REVIEW

Coriolanus

— Ralph Fiennes makes a strong directorial debut with Coriolanus, Shakespeare’s tragedy based on the legend of Roman Gen. Caius Martius (I’ve more often seen it rendered Gaius Marcius), who may or may not have lived in the 5th century B.C.

As is common with Shakespeare’s plays, Fiennes has opted to transpose the action into the modern era (Shakespeare himself started this practice, as he routinely costumed his actors in contemporary Elizabethan dress, no matter what historical period the play was set in.) It’s a reasonable choice that allows Fiennes (in the lead role) to strut about with a shaved head befitting the proto-fascist dictator. The result is a bracing and evocative picture, reminiscent of Ian McKellan’s similarly audacious Richard III (1995), which imagined a kind of Nazi England to great effect.

The universe in which Fiennes sets Coriolanus feels like the near-future as imagined by the Occupy Movement, with food riots and the “common people of Rome” marching on the government-held granaries with their cell-phone cameras held aloft.
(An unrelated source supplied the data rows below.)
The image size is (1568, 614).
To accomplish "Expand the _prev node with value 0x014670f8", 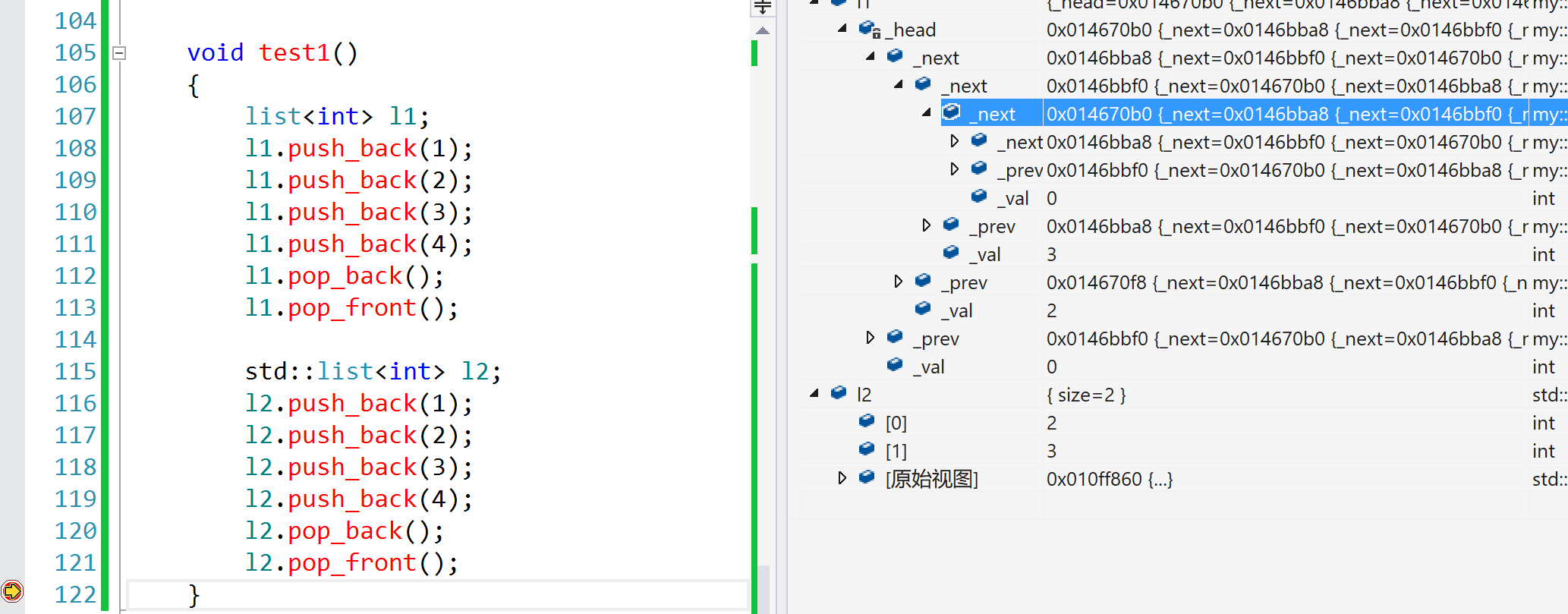I will 899,282.
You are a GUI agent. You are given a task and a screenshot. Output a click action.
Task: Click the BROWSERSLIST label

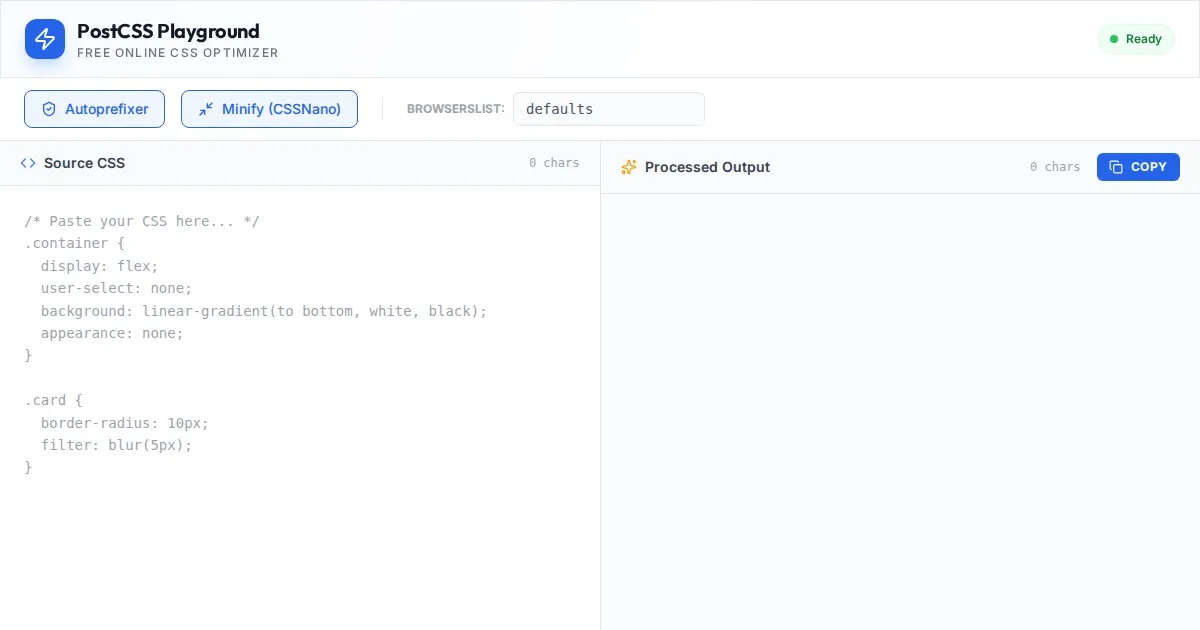(x=455, y=109)
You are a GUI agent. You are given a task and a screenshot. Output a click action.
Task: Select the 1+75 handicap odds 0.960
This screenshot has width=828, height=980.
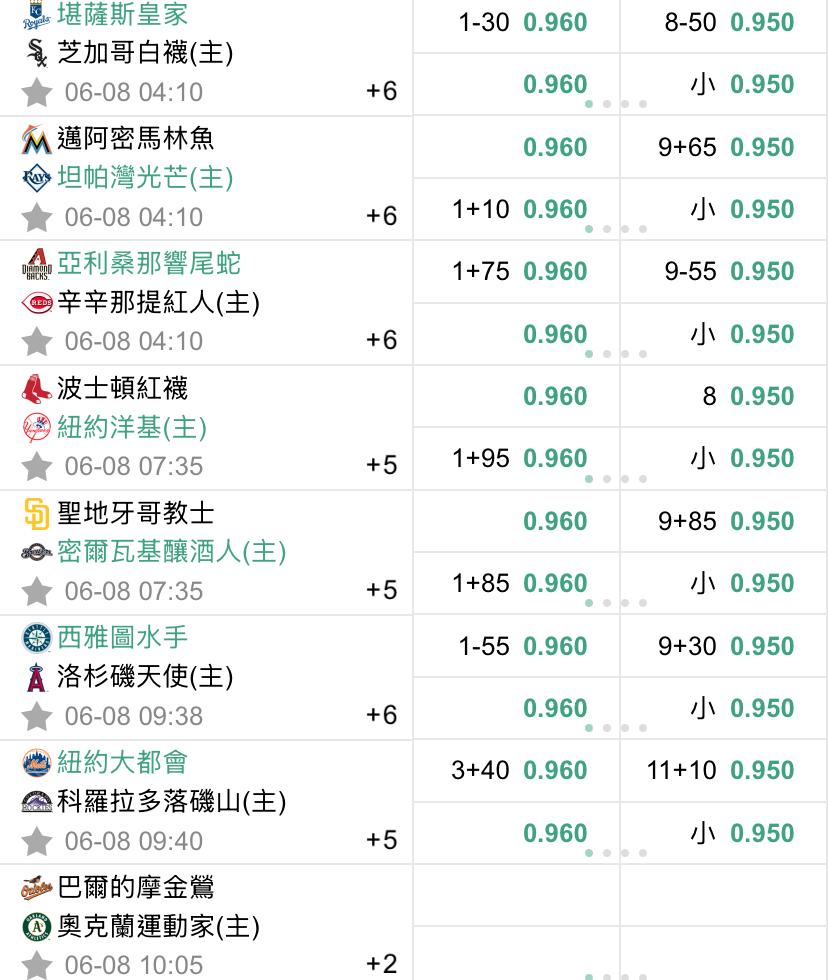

They’re repelled by government shock troops in riot gear, led by the thuggish Gen. Martius (Fiennes).

Later, Martius is dispatched to a border war against the Volscians. The urban warfare depicted, with graffitied walls and rocket launchers, recalls nothing so much as the first person, point-and-shoot battle games of the digital age. Political debates play out on HD screens, and only the tumbling iambs of the language cue us to the underlying Shakespearean roots of the film.

It’s these words that prove Martius’ undoing. His political enemies humiliate him and he makes common cause with his bitter rival Tullus Aufidius (a very effective Gerard Butler) to make war on Rome.

It’s not a perfect fit. Martius (he has the honorific “Coriolanus” bestowed upon him midway through), with his unflinching hauteur and superiority, would never make it as any kind of a politician today, when even billionaires pretend to populism. But Fiennes doesn’t seem to intend to make Coriolanus a kind of allegorical play about the spirals of violence; his character is a fierce individual, not a convenient type, and his motives remain murky and impenetrable.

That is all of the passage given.